T-bill rates could inch down this week following the decline seen in the secondary market amid a possible pause in the central bank’s rate hike cycle, Rizal Commercial Banking Corp. Chief Economist Michael L. Ricafort said in a Viber message.

“With faster headline disinflation leading the way despite core refusing to wilt, and year-end headline inflation forecasts spot on the BSP’s target range, investors’ upbeat mood cannot be denied,” Union Bank of the Philippines, Inc. Chief Economist Ruben Carlo O. Asuncion said in a report.

At the secondary market on Friday, the 91-, 182-, and 364- day T-bills went down by 3.59 basis points (bps), 0.43 bp, and 20 bps week on week to end at ​5.9167%, 6.0570%, and 5.9943% respectively, based on the PHP BVAL Reference Rates data published on the Philippine Dealing System’s website.

“The upcoming 13-year Treasury bond auction yield could be similar to the 12-year PHP BVAL yield at 5.86% as of May 12, 2023 (down by 0.11 bp),” Mr. Ricafort added.

BSP Governor Felipe M. Medalla last month said the Monetary Board could consider holding rates steady at their May 18 policy meeting if inflation eased further in April.

The BSP has raised benchmark interest rates by 425 bps since May 2022 to help bring down elevated inflation, with its policy rate now at a 16-year high of 6.25%.

Headline inflation eased to 6.6% in April, the slowest in eight months or since the 6.3% print in August 2022, data from the Philippine Statistics Authority showed.

For the first four months, inflation averaged at 7.9%, still above the BSP’s 2-4% target and 6% forecast for the year.

Mr. Asuncion expects demand for long-term tenors to continue rising, but investors “may opt to diversify shorter tenors.”

“The BSP’s pause or any clear signal of an imminent pause is like giving carte blanche to investors to overweight the curve’s belly and short duration,” he said.

Last week, the Treasury raised just PHP 11.09 billion from its offer of T-bills, lower than the PHP 15-billion program, even with total bids reaching PHP 45.354 billion.

Broken down, the Treasury borrowed just PHP 3.06 billion via the 91-day T-bills despite tenders for the tenor reaching PHP 10.628 billion, above the P5-billion plan. The average rate of the three-month papers went down by 10.90 bps to 5.891%, with accepted rates ranging from 5.888% to 5.95%

The government also made a partial PHP 3.03-billion award of the 182-day securities versus the PHP 5-billion program, with demand at PHP 13.14 billion. The six-month paper fetched an average rate of 6.109%, 11.60 bps higher than the 5.993% seen for the last successful award of the tenor on April 24, with accepted rates from 6.073% to 6.155%.
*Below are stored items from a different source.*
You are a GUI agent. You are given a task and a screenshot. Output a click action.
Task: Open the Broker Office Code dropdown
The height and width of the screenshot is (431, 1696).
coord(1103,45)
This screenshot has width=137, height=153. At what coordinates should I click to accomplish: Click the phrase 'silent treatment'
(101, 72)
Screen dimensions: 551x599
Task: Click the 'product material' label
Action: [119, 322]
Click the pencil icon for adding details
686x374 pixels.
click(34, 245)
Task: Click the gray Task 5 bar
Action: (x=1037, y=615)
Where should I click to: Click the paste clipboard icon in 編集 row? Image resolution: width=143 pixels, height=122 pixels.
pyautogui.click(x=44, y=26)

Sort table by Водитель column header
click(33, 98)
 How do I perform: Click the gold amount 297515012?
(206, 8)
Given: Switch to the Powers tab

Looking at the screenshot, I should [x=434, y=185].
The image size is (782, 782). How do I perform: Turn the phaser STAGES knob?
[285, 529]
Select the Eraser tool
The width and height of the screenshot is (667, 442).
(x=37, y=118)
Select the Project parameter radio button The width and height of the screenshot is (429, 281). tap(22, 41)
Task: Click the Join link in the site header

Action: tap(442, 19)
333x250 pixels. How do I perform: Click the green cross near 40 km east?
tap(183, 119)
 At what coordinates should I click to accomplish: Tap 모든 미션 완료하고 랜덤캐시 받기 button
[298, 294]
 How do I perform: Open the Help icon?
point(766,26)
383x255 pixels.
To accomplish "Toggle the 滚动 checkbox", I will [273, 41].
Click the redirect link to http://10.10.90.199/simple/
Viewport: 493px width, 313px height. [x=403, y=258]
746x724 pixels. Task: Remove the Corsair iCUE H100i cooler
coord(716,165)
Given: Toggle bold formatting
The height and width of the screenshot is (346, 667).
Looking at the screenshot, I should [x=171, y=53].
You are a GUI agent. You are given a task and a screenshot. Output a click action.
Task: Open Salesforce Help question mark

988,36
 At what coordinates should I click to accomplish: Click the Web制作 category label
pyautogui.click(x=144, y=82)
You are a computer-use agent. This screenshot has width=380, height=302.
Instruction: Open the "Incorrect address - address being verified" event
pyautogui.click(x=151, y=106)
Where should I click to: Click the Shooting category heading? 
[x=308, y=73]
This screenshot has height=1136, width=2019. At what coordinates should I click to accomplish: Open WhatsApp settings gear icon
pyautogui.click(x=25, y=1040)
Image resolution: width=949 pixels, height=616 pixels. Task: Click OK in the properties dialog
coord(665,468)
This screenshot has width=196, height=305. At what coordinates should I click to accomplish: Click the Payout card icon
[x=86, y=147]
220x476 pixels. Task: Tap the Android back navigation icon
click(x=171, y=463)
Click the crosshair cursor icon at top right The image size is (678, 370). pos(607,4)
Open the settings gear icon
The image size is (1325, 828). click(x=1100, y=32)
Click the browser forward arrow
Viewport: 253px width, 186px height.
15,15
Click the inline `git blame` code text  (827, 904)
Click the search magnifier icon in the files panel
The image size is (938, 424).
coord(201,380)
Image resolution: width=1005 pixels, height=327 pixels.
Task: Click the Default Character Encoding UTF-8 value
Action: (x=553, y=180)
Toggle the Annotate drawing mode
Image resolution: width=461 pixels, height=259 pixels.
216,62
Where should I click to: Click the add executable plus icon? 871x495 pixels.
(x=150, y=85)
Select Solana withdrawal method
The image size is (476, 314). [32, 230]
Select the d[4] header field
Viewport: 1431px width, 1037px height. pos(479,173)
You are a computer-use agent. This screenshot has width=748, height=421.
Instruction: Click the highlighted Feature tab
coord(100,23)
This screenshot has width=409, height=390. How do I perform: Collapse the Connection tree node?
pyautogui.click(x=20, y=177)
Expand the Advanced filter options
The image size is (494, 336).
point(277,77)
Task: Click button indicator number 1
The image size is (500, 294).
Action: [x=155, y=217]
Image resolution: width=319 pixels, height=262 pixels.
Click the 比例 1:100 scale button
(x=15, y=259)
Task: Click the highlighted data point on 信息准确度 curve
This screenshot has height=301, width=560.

On the other hand, the BTr raised PHP 5 billion as planned from the 364-day debt papers as bids for the tenor stood at PHP 21.946 billion. The average rate of the one-year T-bill went down by 3.60 bps to 6.211%, and accepted rates were from 6.19% to 6.245%.

Meanwhile, the reissued 13-year T-bonds to be auctioned off on Tuesday were first offered on April 18, where the government raised just PHP 19.475 billion out of the PHP 25-billion program.

The bonds were awarded a coupon rate of 6.25%, with the average rate at 6.24%. Accepted rates were at 6.1% to 6.35%.

The Treasury wants to raise PHP 175 billion from the domestic market this month, or PHP 75 billion via T-bills and PHP 100 billion via T-bonds.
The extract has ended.